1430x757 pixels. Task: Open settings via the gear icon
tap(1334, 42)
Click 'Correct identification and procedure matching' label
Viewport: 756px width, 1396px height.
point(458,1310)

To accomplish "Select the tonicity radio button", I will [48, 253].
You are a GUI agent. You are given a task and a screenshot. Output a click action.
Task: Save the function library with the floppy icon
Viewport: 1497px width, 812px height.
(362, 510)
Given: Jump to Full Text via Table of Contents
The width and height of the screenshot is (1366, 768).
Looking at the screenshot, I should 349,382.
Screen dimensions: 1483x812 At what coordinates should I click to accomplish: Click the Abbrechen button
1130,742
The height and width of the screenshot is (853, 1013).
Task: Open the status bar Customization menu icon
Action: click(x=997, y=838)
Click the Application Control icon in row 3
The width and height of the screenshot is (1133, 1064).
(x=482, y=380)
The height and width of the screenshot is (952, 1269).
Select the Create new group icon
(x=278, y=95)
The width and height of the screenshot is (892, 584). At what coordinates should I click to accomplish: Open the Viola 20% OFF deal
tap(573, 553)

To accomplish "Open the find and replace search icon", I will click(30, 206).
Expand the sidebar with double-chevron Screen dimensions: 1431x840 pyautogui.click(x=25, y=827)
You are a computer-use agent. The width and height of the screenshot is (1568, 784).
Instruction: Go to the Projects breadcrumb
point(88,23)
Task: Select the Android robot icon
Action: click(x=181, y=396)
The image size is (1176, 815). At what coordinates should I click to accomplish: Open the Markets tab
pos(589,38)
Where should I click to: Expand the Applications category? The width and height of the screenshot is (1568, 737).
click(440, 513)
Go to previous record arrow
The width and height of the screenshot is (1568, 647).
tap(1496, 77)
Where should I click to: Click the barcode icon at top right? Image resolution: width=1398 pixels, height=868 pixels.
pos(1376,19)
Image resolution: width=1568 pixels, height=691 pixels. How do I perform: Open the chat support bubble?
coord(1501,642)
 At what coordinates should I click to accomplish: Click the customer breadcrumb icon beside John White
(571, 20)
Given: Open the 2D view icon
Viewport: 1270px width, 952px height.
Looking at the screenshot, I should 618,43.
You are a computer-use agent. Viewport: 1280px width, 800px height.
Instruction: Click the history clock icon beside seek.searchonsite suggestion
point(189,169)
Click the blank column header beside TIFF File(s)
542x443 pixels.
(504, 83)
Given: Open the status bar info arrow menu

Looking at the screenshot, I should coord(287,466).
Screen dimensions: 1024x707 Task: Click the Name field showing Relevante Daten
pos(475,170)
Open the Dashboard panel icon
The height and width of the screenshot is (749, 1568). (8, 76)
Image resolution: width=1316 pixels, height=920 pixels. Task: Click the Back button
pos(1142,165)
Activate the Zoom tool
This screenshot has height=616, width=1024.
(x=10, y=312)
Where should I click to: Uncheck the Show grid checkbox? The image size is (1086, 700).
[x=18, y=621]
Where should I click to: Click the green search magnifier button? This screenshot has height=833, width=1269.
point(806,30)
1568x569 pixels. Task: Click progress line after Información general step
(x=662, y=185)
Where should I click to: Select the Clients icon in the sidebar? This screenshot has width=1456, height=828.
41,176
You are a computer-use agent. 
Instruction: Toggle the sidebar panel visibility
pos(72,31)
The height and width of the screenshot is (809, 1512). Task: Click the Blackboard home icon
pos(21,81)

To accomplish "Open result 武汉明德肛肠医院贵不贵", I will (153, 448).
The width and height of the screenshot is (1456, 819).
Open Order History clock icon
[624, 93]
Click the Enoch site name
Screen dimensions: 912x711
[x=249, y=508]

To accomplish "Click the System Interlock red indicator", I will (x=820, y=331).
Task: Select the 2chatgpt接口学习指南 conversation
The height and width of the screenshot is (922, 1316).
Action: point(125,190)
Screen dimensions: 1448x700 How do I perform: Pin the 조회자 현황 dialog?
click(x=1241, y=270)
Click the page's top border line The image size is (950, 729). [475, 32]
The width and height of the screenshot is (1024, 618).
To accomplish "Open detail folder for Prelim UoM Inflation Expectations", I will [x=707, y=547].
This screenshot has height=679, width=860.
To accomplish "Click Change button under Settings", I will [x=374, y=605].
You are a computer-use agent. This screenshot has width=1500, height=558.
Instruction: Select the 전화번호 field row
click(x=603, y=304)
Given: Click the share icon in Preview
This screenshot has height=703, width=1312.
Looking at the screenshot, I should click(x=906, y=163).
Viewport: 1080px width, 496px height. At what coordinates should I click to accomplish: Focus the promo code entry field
::::::::
EXERCISE INSTRUCTIONS> Repeat the lines of the material above word for word, starting with the line that contains "will (153, 448)." and going on through the line that contains "Click the page's".

RESULT FOR THIS TASK>
To accomplish "Open result 武汉明德肛肠医院贵不贵", I will (153, 448).
The width and height of the screenshot is (1456, 819).
Open Order History clock icon
[624, 93]
Click the Enoch site name
Screen dimensions: 912x711
[x=249, y=508]

To accomplish "Click the System Interlock red indicator", I will (x=820, y=331).
Task: Select the 2chatgpt接口学习指南 conversation
The height and width of the screenshot is (922, 1316).
Action: point(125,190)
Screen dimensions: 1448x700 How do I perform: Pin the 조회자 현황 dialog?
click(x=1241, y=270)
Click the page's top border line The image size is (950, 729). [475, 32]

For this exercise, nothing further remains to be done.